La mairesse Josée Néron, la coordonnatrice du projet chez Eurêko, Émilie Lapointe, et la coordonnatrice du département d’aménagement et d’urbanisme du Cégep de Jonquière, Marie-Élaine Mercier, ont donné mardi les grandes lignes du projet Canopée et biodiversité Saguenay.
La mairesse Josée Néron, la coordonnatrice du projet chez Eurêko, Émilie Lapointe, et la coordonnatrice du département d’aménagement et d’urbanisme du Cégep de Jonquière, Marie-Élaine Mercier, ont donné mardi les grandes lignes du projet Canopée et biodiversité Saguenay.

1 million $ à Eurêko pour l’aménagement d’espaces de fraîcheur à Saguenay

Louis Tremblay
Louis Tremblay
Le Quotidien
L’Organisme environnemental Eurêko dispose d’une subvention allouée par le Fonds vert du Québec de 1 M$ afin de réaliser une vingtaine de projets visant à créer des espaces de fraîcheur dans le centre-ville de chacun de trois arrondissements de Saguenay.

Il s’agit d’une subvention octroyée dans le cadre du Plan d’action 2013-2020 sur les changements climatiques du gouvernement du Québec. Eurêko aura ainsi l’opportunité de poser des actions pour lutter contre les îlots de chaleur urbains dans les quartiers centraux de Saguenay dans le cadre du projet Canopée et biodiversité Saguenay.

La coordonnatrice du projet chez Eurêko, Émilie Lapointe, a expliqué que ce vaste chantier environnemental mettra à profit plusieurs organismes et services municipaux, au cours des prochains mois. Il est démontré qu’il peut y avoir une différence de l’ordre de 12 degrés Celsius entre un milieu urbain traditionnel de béton, asphalte et briques et les boisés situés en périphérie.

«Plusieurs types d’initiatives pourront être réalisées, dont la déminéralisation de surface, la plantation d’arbres à grand déploiement, la création d’îlots de végétation, d’espaces d’agriculture urbaine, de mur végétal, de stationnement perméable ou réfléchissant ainsi que la conservation de sites naturels», de signaler Émilie Lapointe.

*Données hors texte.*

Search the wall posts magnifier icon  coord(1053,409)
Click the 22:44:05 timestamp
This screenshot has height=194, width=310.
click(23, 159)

La déminéralisation consiste à remplacer des surfaces d’asphalte ou de béton par de la terre afin d’implanter des jardins et des plantations. La coordonnatrice a indiqué que ce genre de projet représente des coûts importants, mais que d’autres types d’interventions sont également prévus, toujours dans l’objectif de créer des îlots de fraîcheur.

La mairesse de Saguenay, Josée Néron, a assisté au point de presse. Elle accueille favorablement le déploiement de ce projet dans les trois arrondissements et constate qu’il y a effectivement des événements météorologiques qui ont des impacts sur la population, principalement dans les centres-villes. Elle note qu’au cours de la dernière saison estivale, les stations météorologiques ont confirmé des températures à Saguenay parmi les plus chaudes du Québec.

Josée Néron a confirmé que la ville est partenaire dans ce projet et qu’à ce titre, il y aura une participation dans la mise en œuvre de certains projets sur les terrains appartenant à la ville. Les organismes des domaines de la santé et de l’éducation pourront également se joindre à ce projet.

Pour la mairesse, ce projet permettra d’apporter des modifications intéressantes dans le milieu de vie des personnes qui habitent le centre-ville. Elle y voit des gains importants pour la qualité de vie dans ces secteurs ou les citoyens n’ont pas tous l’opportunité de bénéficier de plans d’eau pour se rafraîchir dans les périodes de chaleur intense.

Les responsables du projet profiteront des interventions dans les quartiers pour éduquer et sensibiliser la population aux avantages de ces nouveaux aménagements environnementaux pour la qualité de vie et la santé en général, principalement pour lutter contre la chaleur accablante en période estivale.

Le Cégep de Jonquière fait aussi partie des endroits ciblés pour une intervention. Un endroit sera désigné sur les terrains du cégep afin d’aménager une forêt nourricière.

La responsable de la coordination départementale en technique d’aménagement et d’urbanisme, Marie-Élaine Mercier, a expliqué que ce sont les étudiants du département qui réaliseront le projet. Cette forêt sera utilisée dans le futur par l’ensemble de la communauté collégiale.

«À travers l’aménagement d’une forêt nourricière, différents espaces seront créés pour favoriser les échanges, l’apprentissage et les saines habitudes de vie. En plus du volet communautaire, un volet pédagogique s’intégrera au projet en impliquant les étudiants de plusieurs programmes d’études», conclut Marie-Élaine Mercier.